▶ [READING TEXT]
23. General rule is that ordinarily the appellate Court should not
travel outside the record of the lower Court but Order 41 Rule 27 of the
Code carves out an exception to the general rule and enables the appellate
Court to take additional evidence on fulfilment of certain conditions and/or
contingencies. We cannot be oblivious of the settled proposition that Order
41 Rule 27 has not been engrafted in the Code to enable any party to the lis
to patch up the weak points in the case and fill up any lacunae or gap in the
evidence by adducing additional evidence.
24. In the given case, appellant's prayer for adducing additional
evidence does not satisfy the any of the conditions incorporated in sub-rule
1(a) and 1(aa) of Rule 27 and it is to be noted that the words 'or for any other
substantial cause' must be read with the word 'requires' which is set out at
the commencement of the provision. It means that when appellate Court
requires additional evidence, appellate Court can accept the same as per
sub-rule 1(b) of Rule 27. In other words, when it would be apparent that
without taking additional evidence, appellate Court would not be able to
pronounce the judgment, then it can take additional evidence.
25. In the case at hand, appellant and the added respondent want the
appellate Court to take additional evidence to convince that plaint, revised
report of partition-commissioner and order of disposal of partition suit and
judgment impugned herein, deed of trust, certified copy and typed copy of
the deed by dint of which testator purchased the property bequeathed are
required. We are of the view that the evidence brought on record are
sufficient enough to enable the Court to decide such issue and hence,
applications being CAN 4 of 2023 and CAN 5 of 2023 taken out under Order
41 Rule 27 read with Section 151 of the Code being redundant are rejected.

▶ [YOUR TASK] In the judgment excerpt, which two applications did the court reject as redundant?

▶ [INPUT DATA]
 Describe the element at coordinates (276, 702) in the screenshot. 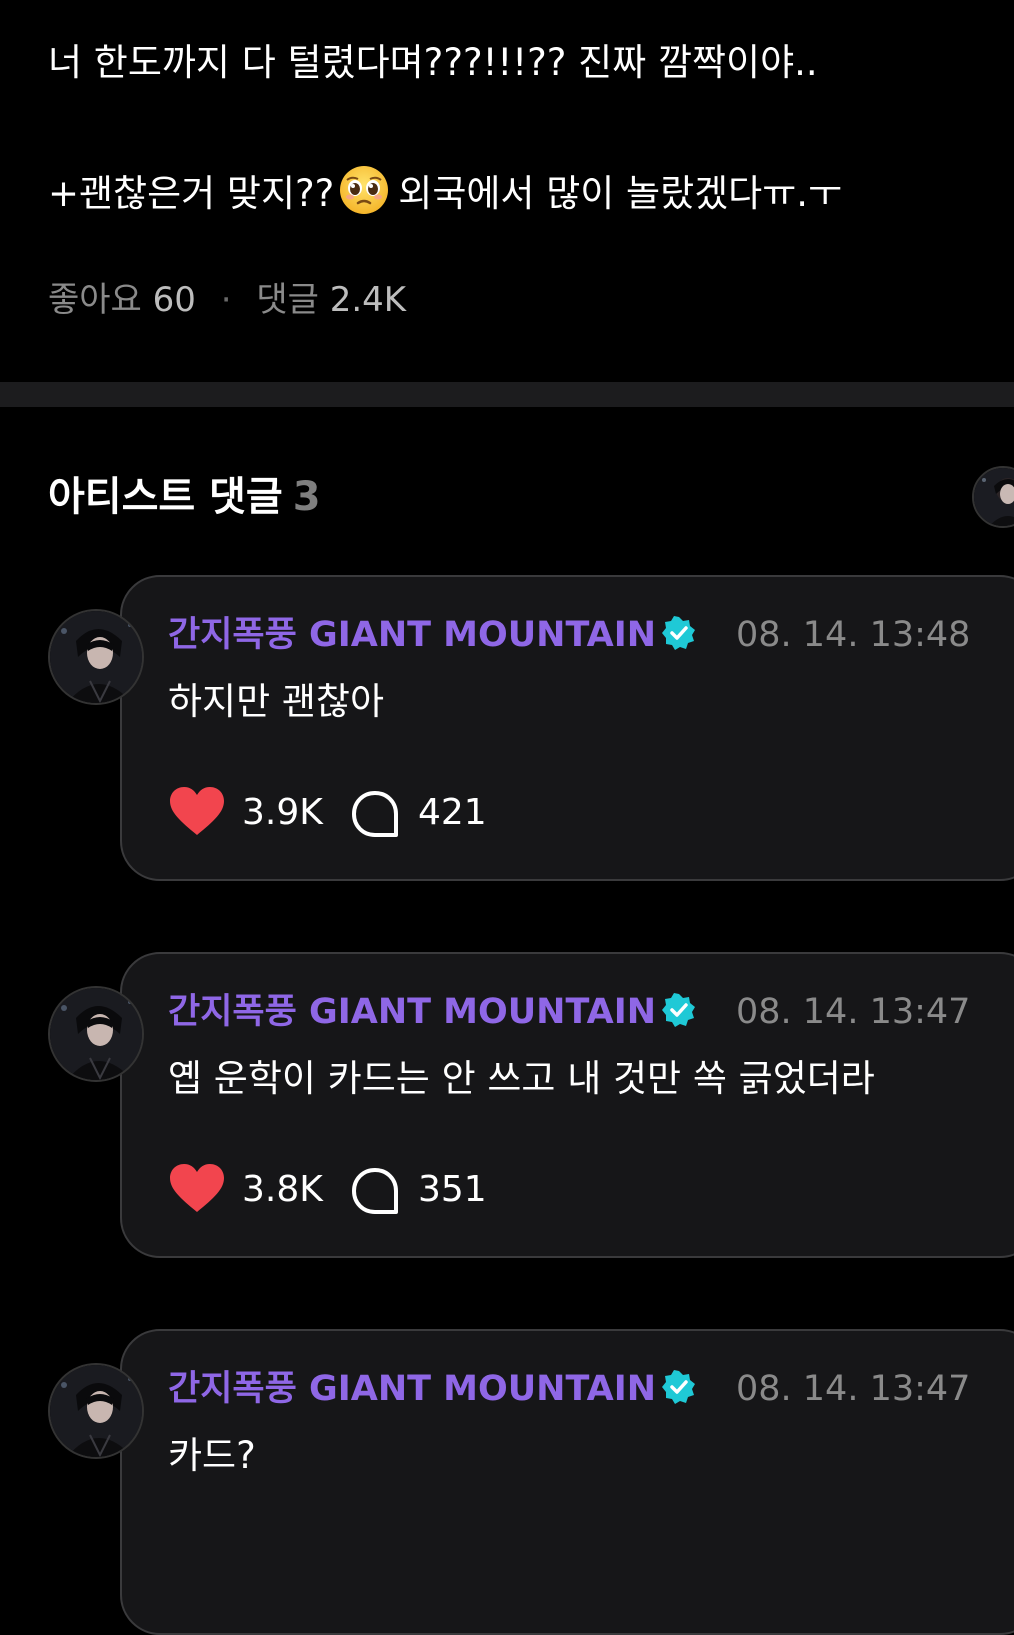

I see `comment-text: 하지만 괜찮아` at that location.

▶ [RESPONSE AREA] CAN 4 of 2023 and CAN 5 of 2023.